MATERIAL FOR THE TASK:
=== Section Start ===

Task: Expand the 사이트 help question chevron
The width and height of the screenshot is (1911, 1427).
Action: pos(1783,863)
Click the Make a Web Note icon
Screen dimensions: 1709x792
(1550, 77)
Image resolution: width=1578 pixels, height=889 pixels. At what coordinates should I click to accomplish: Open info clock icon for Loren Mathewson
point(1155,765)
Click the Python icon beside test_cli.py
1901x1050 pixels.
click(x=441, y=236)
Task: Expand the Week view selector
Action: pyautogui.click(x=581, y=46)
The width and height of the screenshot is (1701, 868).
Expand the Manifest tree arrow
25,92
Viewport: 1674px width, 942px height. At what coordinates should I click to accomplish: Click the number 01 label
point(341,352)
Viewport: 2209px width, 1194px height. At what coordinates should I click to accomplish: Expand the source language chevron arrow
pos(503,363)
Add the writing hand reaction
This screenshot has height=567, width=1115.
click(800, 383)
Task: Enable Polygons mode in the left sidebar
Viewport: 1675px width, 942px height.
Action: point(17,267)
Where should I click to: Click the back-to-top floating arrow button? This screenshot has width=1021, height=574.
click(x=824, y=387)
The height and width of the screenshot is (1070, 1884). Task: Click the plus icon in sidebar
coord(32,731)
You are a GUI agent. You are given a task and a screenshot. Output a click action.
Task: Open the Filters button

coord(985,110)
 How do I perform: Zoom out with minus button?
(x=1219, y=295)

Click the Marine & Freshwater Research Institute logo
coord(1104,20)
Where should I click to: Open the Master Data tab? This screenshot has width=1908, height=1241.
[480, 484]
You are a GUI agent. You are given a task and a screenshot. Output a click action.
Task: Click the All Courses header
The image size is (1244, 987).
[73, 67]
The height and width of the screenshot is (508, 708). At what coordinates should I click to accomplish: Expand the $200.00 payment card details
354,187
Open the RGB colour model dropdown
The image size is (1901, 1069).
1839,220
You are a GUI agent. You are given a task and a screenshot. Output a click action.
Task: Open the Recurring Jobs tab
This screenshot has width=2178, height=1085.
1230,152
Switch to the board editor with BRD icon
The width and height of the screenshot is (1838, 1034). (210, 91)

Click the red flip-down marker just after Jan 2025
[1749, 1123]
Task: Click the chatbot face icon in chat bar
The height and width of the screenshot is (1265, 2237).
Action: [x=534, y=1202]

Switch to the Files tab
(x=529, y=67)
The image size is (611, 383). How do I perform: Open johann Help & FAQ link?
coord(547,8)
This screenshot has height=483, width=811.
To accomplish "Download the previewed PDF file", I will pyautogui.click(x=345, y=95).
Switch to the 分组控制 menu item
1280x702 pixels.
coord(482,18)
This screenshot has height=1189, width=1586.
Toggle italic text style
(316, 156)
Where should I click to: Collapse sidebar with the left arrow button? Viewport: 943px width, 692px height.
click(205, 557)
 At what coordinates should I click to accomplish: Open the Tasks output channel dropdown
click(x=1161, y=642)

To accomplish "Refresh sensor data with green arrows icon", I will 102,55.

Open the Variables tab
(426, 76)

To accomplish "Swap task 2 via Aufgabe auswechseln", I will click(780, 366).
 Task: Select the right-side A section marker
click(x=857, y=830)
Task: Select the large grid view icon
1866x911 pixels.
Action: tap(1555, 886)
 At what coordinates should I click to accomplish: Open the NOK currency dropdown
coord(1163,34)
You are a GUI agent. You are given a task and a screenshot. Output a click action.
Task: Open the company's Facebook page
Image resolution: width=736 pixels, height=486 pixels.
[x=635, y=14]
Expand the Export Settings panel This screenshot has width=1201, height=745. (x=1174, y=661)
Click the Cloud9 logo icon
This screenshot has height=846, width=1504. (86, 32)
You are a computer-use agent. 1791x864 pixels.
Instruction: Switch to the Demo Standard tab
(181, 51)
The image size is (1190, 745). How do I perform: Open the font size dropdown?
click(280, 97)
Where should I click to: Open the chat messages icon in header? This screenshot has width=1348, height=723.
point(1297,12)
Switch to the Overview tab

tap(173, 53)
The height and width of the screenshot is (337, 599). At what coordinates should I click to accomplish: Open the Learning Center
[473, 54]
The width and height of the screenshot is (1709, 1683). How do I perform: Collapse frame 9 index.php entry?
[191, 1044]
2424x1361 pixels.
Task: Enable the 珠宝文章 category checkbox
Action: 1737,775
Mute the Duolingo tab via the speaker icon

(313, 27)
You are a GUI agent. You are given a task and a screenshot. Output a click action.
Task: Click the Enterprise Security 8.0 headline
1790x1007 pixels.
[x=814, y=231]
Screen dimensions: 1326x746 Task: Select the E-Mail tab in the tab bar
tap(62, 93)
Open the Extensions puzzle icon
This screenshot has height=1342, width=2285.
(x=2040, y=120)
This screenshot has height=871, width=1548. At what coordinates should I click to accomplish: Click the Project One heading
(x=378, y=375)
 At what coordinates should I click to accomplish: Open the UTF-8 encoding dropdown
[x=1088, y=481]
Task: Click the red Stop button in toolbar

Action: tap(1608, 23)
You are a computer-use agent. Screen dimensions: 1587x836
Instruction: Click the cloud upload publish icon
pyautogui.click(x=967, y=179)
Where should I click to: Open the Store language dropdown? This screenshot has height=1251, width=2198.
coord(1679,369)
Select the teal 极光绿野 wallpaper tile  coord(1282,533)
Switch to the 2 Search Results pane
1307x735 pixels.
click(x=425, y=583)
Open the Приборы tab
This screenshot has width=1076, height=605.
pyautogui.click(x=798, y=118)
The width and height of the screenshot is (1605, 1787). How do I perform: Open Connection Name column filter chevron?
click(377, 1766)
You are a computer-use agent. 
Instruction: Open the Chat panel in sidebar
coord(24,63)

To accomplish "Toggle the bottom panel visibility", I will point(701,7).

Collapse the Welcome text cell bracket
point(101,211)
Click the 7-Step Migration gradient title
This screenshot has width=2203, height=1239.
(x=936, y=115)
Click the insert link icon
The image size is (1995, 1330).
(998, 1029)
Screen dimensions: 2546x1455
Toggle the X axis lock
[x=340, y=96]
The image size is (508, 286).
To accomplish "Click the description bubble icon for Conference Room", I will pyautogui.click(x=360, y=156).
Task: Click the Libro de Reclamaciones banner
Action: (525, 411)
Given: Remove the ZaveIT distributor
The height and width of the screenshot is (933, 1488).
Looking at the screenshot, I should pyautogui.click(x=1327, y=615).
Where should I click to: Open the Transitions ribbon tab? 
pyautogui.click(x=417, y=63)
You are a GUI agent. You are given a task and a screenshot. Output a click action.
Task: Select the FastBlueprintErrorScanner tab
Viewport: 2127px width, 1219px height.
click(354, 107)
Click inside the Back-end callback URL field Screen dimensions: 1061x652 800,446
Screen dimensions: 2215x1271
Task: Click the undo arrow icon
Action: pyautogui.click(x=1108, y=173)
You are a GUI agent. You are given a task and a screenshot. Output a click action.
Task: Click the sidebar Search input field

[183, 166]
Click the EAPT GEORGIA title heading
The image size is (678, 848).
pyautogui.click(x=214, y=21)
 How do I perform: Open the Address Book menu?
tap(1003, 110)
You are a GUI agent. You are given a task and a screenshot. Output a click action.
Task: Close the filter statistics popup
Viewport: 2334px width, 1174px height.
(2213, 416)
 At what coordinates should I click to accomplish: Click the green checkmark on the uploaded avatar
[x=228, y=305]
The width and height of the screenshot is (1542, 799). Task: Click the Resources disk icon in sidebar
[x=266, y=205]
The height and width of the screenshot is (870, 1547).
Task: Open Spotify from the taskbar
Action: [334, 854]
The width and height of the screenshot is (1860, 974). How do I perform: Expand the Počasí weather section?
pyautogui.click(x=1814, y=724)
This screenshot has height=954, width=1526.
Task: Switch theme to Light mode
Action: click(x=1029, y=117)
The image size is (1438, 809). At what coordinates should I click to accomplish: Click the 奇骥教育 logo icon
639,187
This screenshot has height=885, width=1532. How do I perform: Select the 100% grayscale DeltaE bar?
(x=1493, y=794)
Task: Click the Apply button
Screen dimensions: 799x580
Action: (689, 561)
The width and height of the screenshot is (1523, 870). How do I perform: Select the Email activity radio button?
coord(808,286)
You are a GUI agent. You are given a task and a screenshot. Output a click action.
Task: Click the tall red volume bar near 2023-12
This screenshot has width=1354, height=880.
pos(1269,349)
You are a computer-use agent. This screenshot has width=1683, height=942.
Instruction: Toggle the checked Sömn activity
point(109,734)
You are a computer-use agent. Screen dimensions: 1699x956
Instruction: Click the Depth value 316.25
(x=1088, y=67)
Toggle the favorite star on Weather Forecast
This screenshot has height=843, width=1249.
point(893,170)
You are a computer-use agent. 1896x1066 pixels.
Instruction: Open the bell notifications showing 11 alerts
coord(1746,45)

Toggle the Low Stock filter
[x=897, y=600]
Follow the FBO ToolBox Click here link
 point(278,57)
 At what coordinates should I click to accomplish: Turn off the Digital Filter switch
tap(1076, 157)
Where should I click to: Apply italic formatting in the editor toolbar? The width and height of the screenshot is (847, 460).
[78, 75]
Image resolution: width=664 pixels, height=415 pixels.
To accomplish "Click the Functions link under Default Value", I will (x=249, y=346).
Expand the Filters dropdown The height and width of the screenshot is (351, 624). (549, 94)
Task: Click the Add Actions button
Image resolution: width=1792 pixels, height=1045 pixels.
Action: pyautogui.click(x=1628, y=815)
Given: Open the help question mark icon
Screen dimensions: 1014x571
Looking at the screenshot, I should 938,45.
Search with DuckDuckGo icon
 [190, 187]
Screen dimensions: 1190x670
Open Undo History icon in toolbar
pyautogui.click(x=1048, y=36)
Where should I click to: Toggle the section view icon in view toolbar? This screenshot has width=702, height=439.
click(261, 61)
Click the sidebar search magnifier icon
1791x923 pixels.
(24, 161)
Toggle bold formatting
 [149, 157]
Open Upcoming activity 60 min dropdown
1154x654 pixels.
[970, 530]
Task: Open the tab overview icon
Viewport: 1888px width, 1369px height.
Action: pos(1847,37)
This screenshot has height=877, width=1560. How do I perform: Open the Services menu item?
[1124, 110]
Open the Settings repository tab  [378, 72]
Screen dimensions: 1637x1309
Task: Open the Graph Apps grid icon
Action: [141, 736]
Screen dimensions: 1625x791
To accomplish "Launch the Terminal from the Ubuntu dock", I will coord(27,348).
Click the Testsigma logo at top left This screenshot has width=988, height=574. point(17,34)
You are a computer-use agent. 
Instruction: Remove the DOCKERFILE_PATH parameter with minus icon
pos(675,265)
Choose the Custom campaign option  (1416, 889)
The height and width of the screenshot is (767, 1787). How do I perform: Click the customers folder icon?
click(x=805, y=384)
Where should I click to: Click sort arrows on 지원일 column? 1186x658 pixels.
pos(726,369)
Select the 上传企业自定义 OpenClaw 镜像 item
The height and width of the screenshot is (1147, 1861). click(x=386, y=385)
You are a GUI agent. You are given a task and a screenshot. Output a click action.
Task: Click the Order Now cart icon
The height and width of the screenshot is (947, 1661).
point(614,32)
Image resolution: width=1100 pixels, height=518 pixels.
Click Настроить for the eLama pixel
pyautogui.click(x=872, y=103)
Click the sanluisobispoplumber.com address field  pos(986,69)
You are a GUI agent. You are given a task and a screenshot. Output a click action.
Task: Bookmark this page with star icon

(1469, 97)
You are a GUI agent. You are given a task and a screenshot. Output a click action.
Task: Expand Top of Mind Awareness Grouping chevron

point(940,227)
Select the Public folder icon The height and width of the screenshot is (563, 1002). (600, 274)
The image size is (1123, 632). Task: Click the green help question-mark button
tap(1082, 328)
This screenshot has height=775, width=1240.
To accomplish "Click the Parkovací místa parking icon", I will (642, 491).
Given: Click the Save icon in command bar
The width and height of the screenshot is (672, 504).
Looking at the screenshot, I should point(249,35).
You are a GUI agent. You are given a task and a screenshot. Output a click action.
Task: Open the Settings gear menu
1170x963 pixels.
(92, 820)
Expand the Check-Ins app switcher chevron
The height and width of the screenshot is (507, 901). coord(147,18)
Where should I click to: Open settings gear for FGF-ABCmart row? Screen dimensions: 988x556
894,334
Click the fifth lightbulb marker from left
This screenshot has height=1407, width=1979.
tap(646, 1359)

=== Section End ===

HOW TO COMPLETE THIS TASK:
Could you work out how many lines in the material contain "computer"? Reply with only that number.

EXERCISE RESULT:
7